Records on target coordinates
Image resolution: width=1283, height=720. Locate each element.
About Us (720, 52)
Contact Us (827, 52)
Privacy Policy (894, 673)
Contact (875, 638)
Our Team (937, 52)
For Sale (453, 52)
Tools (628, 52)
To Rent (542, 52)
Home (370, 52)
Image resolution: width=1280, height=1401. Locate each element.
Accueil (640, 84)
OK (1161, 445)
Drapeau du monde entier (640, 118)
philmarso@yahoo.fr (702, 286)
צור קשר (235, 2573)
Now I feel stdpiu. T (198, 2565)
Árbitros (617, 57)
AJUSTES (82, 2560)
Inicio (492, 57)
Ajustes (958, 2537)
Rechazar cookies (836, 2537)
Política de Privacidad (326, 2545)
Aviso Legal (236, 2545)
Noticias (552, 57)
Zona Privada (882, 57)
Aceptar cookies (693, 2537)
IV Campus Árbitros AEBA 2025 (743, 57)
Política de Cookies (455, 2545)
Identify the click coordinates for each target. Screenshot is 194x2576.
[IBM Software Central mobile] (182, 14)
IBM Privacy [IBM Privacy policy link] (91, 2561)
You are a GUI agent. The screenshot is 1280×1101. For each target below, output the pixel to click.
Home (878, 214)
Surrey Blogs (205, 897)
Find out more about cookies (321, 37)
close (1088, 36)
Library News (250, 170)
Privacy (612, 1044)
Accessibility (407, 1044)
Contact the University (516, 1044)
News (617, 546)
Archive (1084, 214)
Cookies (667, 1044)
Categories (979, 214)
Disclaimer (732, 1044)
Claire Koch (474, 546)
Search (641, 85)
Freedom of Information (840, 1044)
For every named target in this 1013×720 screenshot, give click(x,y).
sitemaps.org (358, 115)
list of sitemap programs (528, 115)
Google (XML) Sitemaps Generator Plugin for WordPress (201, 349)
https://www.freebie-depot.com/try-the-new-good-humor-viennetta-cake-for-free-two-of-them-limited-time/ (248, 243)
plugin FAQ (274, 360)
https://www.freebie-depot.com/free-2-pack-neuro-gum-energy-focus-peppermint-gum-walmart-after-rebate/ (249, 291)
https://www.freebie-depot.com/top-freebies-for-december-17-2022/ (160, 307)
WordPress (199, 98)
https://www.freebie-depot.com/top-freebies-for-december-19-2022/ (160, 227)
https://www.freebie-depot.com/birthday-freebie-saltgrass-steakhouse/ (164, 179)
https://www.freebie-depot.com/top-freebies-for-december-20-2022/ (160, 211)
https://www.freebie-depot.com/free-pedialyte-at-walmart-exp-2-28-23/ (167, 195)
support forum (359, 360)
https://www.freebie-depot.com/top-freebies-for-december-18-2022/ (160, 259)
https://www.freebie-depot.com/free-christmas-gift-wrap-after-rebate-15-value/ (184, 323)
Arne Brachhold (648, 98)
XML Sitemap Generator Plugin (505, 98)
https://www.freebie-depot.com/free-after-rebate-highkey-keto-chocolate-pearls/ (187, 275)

### WHAT YOU WILL DO
Reproduce the records from the line containing "OK (1161, 445)" up to and including the line containing "Freedom of Information (840, 1044)", switching "Surrey Blogs" to "University Blogs" and leaving everything else unchanged.

### RESULT
OK (1161, 445)
Drapeau du monde entier (640, 118)
philmarso@yahoo.fr (702, 286)
צור קשר (235, 2573)
Now I feel stdpiu. T (198, 2565)
Árbitros (617, 57)
AJUSTES (82, 2560)
Inicio (492, 57)
Ajustes (958, 2537)
Rechazar cookies (836, 2537)
Política de Privacidad (326, 2545)
Aviso Legal (236, 2545)
Noticias (552, 57)
Zona Privada (882, 57)
Aceptar cookies (693, 2537)
IV Campus Árbitros AEBA 2025 (743, 57)
Política de Cookies (455, 2545)
Identify the click coordinates for each target. Screenshot is 194x2576.
[IBM Software Central mobile] (182, 14)
IBM Privacy [IBM Privacy policy link] (91, 2561)
You are a GUI agent. The screenshot is 1280×1101. For each target below, output the pixel to click.
Home (878, 214)
University Blogs (205, 897)
Find out more about cookies (321, 37)
close (1088, 36)
Library News (250, 170)
Privacy (612, 1044)
Accessibility (407, 1044)
Contact the University (516, 1044)
News (617, 546)
Archive (1084, 214)
Cookies (667, 1044)
Categories (979, 214)
Disclaimer (732, 1044)
Claire Koch (474, 546)
Search (641, 85)
Freedom of Information (840, 1044)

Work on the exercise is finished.